Cytokine activation of phosphoinositide 3-kinase sensitizes hematopoietic cells to cisplatin-induced death.

Cytokine growth factors regulate the normal proliferation of hematopoietic cells but can also override irradiation-induced growth arrest checkpoints through activation of a phosphoinositide 3-kinase (PI3K) signaling pathway. In the present study, we assessed the effect that erythropoietin and interleukin-3 have on cisplatin-treated hematopoietic cells. When cultured in the presence of cytokine, cisplatin-treated 32D cells transiently accumulated in a G(2)-M phase arrest and ultimately died by a nonapoptotic mechanism. By comparison, reduction of cytokine-induced PI3K activity, either through cytokine receptor mutation or direct inhibition with LY294002, caused cisplatin-treated cells to enter a biphasic G(1) and G(2)-M arrest. The arrest of these cells coincided with an absence of cyclin-dependent kinase (Cdk)1 and Cdk2 activity and significantly reduced cell death during cisplatin treatment.
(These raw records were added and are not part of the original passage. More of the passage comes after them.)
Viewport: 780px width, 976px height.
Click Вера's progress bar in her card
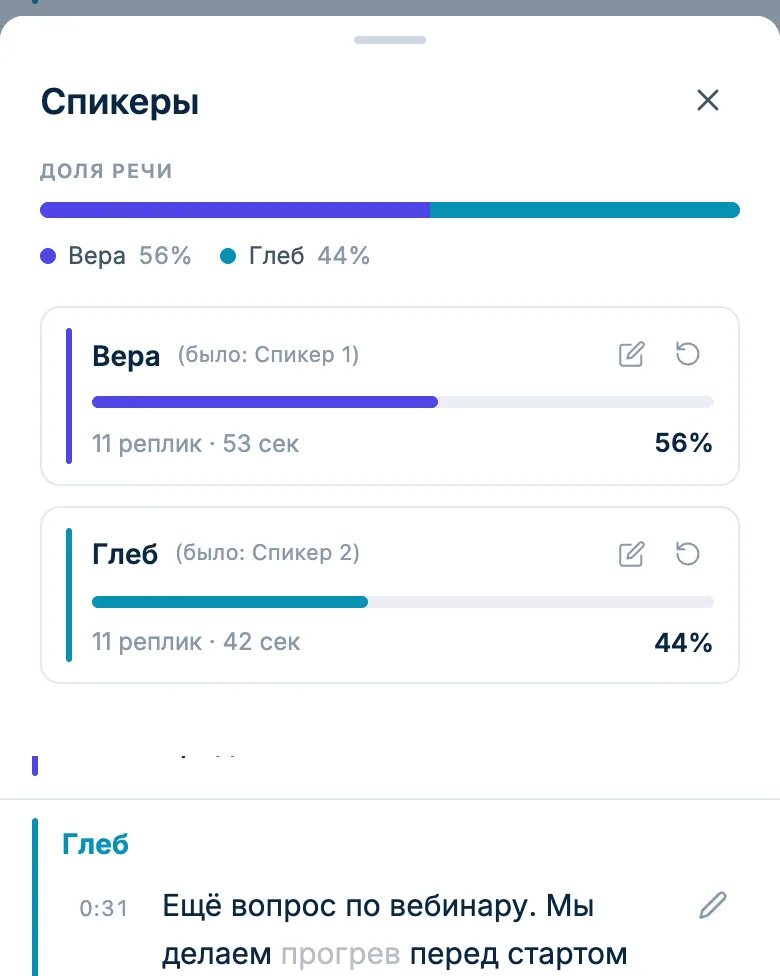click(x=403, y=402)
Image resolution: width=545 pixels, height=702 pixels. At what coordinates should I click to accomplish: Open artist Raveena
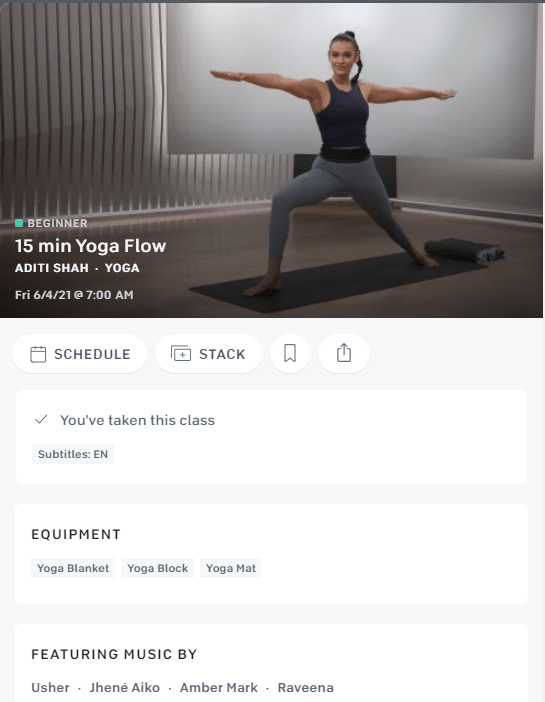point(305,687)
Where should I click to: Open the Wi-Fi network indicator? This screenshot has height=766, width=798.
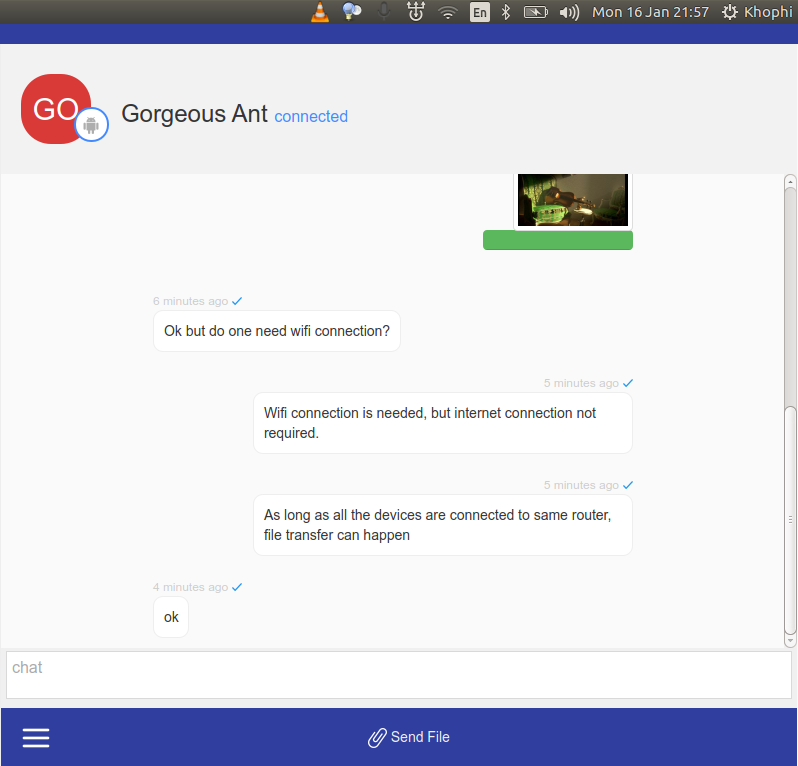click(x=448, y=12)
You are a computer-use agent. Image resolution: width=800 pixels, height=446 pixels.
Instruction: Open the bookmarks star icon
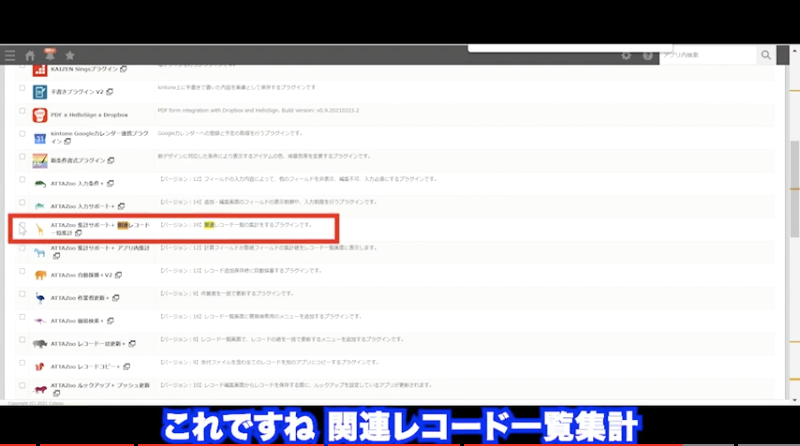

Indeed, LY294002 treatment during cisplatin exposure allowed the recovery of a viable, proliferating cell population after removal of cisplatin. In contrast, Cdks remained active in the G(2)-M-arrested population of cisplatin-treated cells with continuous cytokine activation of PI3K, and even transient exposure to cisplatin resulted in death of the entire population. These data suggest that cytokine activation of PI3K signaling pathways overrides cisplatin-induced growth arrest checkpoints, thereby sensitizing hematopoietic cells to DNA damage-induced death.